This is the 1850 Census of Martin F. Hanley, and in it is listed that he has one slave. Presumably that is Lydia Jackson who is mentioned in the other Hanley House papers. She is 18 at the time of this census and is labeled as Black.
Maria was enslaved by Henry Shaw according to a bill with Dr. Thomas O’Reilly for obstetrical attendance on February 6 and 7, 1860 at Tower Grove, which indicates that Maria was pregnant. and—if she survived—may have had a child.
Loan agreement for $2750.00 between John Berry Meachum and Henry Shaw, 1 February 1839 with interest. Describes that Shaw received interest of fifteen months in the back.
Letter from Johnson Hellen, enslaver, to William Greenleaf Eliot, which included a stipulation for Virginia’s freedom from enslavement at age twenty-five. Additional note by Eliot states Virginia was emancipated and married William Parks, handyman. Johnson Hellen was from Washington City.
Larkin Williams and his brother Hamilton Williams both owned land on the southern side of what would become Tyson Research Center. They were part of the large Williams family that had a significant presence in Missouri during the early 1800s. This family was also known to have sympathy toward the Confederates during the Civil War and were likely enslavers.

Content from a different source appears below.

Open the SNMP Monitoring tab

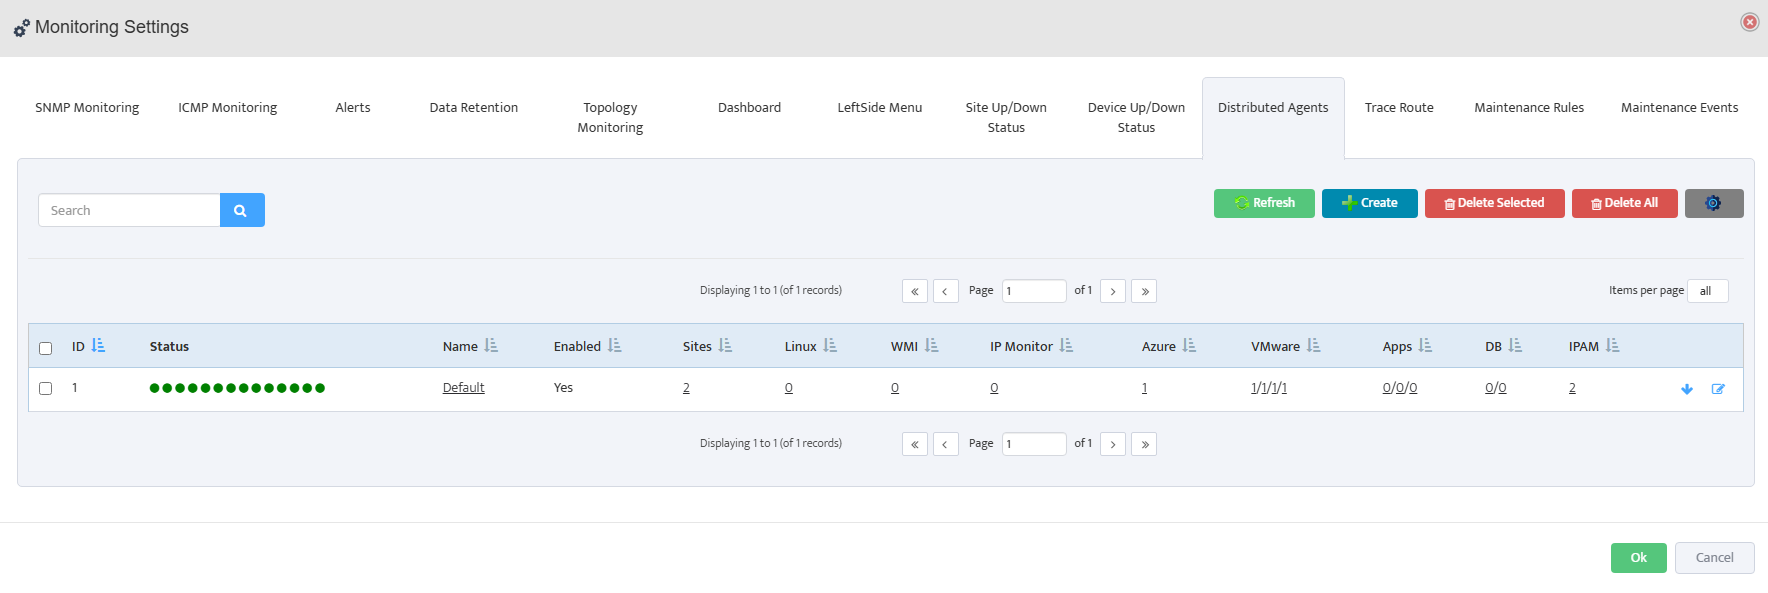(x=87, y=108)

Juliette was born and raised in the family of Antoine Chenie, who sold her, through Lucien Dumaine, to Henry Shaw on May 20, 1836, when she was about twenty-one years old. Juliette remained enslaved until she obtained freedom from Shaw at about the age of 23 on April 24, 1839.
John Richard Barrett (b. 1825) is listed as a landowner in 1852 plat maps of the region that is now Tyson Research Center; he and his uncle, Richard, bought and sold various parcels of land in what is now Tyson and the surrounding environs during the decade leading up to the Civil War. Barrett was a prominent member of the St. Louis community at the time and was elected to Missouri state legislature in 1852. Barrett supported the Missouri Pacific Railroad, which broke ground in 1851 and eventually laid track north of the Meramec River and near Barrett properties in and around Tyson. Purchasing land in the area may have been a family effort to speculate on land value increases due to the construction of the Missouri Pacific railroad line. Barrett’s station, just east of Tyson across the Meramec on the Missouri Pacific line, is named for J.R. Barrett. According to the Kirkwood Historical Society, “J. R. Barret ... owned 236 acres on the west side of Barrett Station Road. He purchased this land in 1851. Three months after purchase, he signed a deed with the Pacific Railroad allowing the railroad to have the rights across his land for $5.00 while keeping the timber rights. He lost this land in 1865 when it was sold on the courthouse steps due to his default on the loan.”1
While he supported the protection of slavery in states where it already existed, he opposed the expansion of slavery in new states and territories. Barrett, his mother, and his uncle were all enslavers. J.R. Barrett is listed as enslaving and leasing six people in the 1860 federal census. He stood as security for Louis, Oscar Early, and John Evans when they applied for freedom licenses in 1853, 1860, and 1861, respectively.
John Franklin Kerr (1832-1902), born to Thomas Gordon Kerr and Margaret Johnston Calbreadth, owned property in 1838 within present-day Tyson. Kerr's father died when he was two years old, and likely left the land in John's name. Kerr married Martha Green in 1853 and they had at least one son, David G. Kerr.
The Kerr family were enslavers. In the 1830 Census, St. Louis Middle Ward, they were listed as enslaving a girl and a boy between the age of 10-23, and a man between the age of 24-35.
John David Coalter (d. 1864) owned land that later became part of Tyson Research Center according to plat maps from 1862, 1870, and 1878. Coalter was a politician and lawyer. He was elected as a representative for St. Charles County to the Missouri State Legislature in 1836, 1838 and 1844. He was a delegate to the Missouri Constitutional Convention in 1845.
On July 11, 1864, John D. Coalter emancipated Lucy Ann White, the daughter of a couple enslaved by his late wife’s parents, John and Mary Means. Coalter's will emancipated Benjamin White after his death on October 19, 1864.
John Breckenridge Wells (1800-1890) was born in Kentucky and moved to Missouri in 1833. He owned land that is today part of Tyson Research Center according to a plat map of 1838, the same year that an enslaved woman named Virginia obtained her freedom from him.